◆ DIRECTIONS:
(a) According to the text on cooling 3D ICs, by how much did the proposed floorplanner reduce the maximal temperature compared with the baseline design?
(b) In the text on cooling 3D ICs, copy everything from "Reliability has more" down to "gradient [7] .".

Abstract: 3D ICs is a solution for multi-core processors, with critical challenge of internal thermal problem. A new solution for this problem is interlayer cooling system, which expands the floorplan design space of micro-processors in 3D ICs. This work proposes a floorplanner for multicore processor in 3D ICs with interlayer cooling system, integrated with greedy and particle swarm optimization method. The results show that the maximal temperature and temperature gradient reduced by 10.3°C and 9.2°C respectively, compared with the baseline design in 3 active device layers.
Introduction
As an important signal of the develop of integrated circuit technology, the process feature size is becoming smaller but closer to the physical extreme limit, according to the ITRS roadmap [1] . To overcome the limit of long wire delay in 2D processor, three-dimensional integrated circuits (3D ICs) is introduced as a solution, the capabilities of a single processor are extended too [2] , the performance of microprocessors can keep improving. The density of power consumption in processor means higher internal temperature, the performance and reliability will be influenced by too high temperature simultaneously. As the temperature increases, the mobility of carriers decades and the resistance of metal wires increases, which both result the descending of the speed of processor [3] .
Reliability has more direct relationship with temperature. The time to failure of integrated circuits can be predicted as e Ea=kT , where T is the absolute temperature, k is the Boltzmann's constant, and Ea is the activation energy of the failure mechanism being accelerated by the increased temperature [4] . Furthermore, the electromigration of metal wires is influenced by the temperature gradient, can also reduce the reliability of integrated circuits [5] . In 3D ICs, the thermal problem gets more concerns, the power density increases significantly compared to 2D ICs due to the reduced distances between units, the thermal conductivity of bond and insulation layers between the silicon layers is too low compared to silicon and metal [6] . The external heat removal solutions, like heat sink with fans or even fluid cooling, have little influence on the internal temperature gradient [7] .

◆ MATERIAL PROVIDED:
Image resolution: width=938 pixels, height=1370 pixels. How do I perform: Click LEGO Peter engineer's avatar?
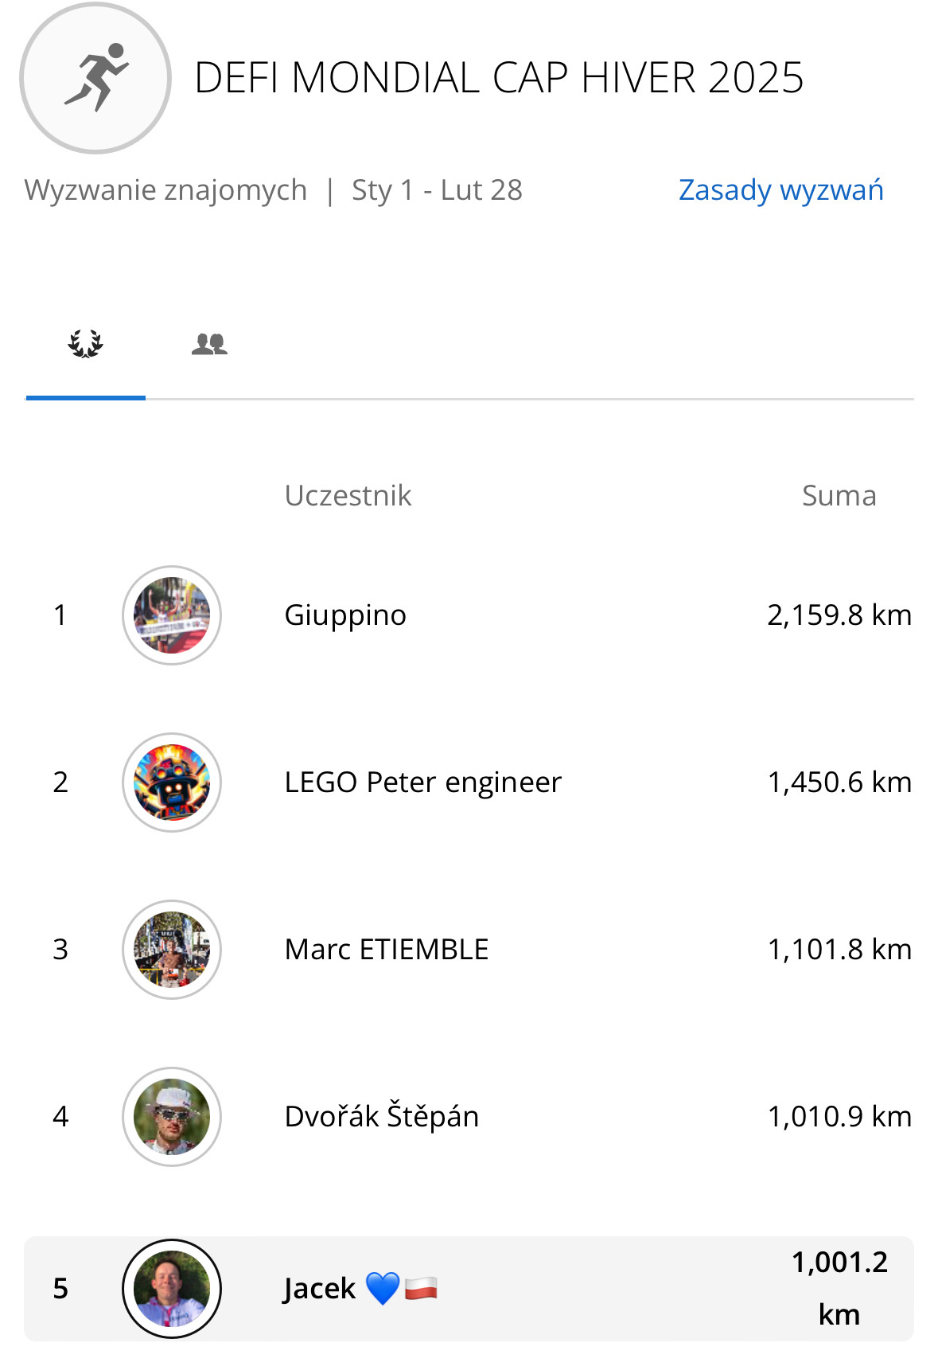tap(172, 783)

◆ SOLUTIONS:
(a) By 10.3°C, in 3 active device layers.

(b)
Reliability has more direct relationship with temperature. The time to failure of integrated circuits can be predicted as e Ea=kT , where T is the absolute temperature, k is the Boltzmann's constant, and Ea is the activation energy of the failure mechanism being accelerated by the increased temperature [4] . Furthermore, the electromigration of metal wires is influenced by the temperature gradient, can also reduce the reliability of integrated circuits [5] . In 3D ICs, the thermal problem gets more concerns, the power density increases significantly compared to 2D ICs due to the reduced distances between units, the thermal conductivity of bond and insulation layers between the silicon layers is too low compared to silicon and metal [6] . The external heat removal solutions, like heat sink with fans or even fluid cooling, have little influence on the internal temperature gradient [7] .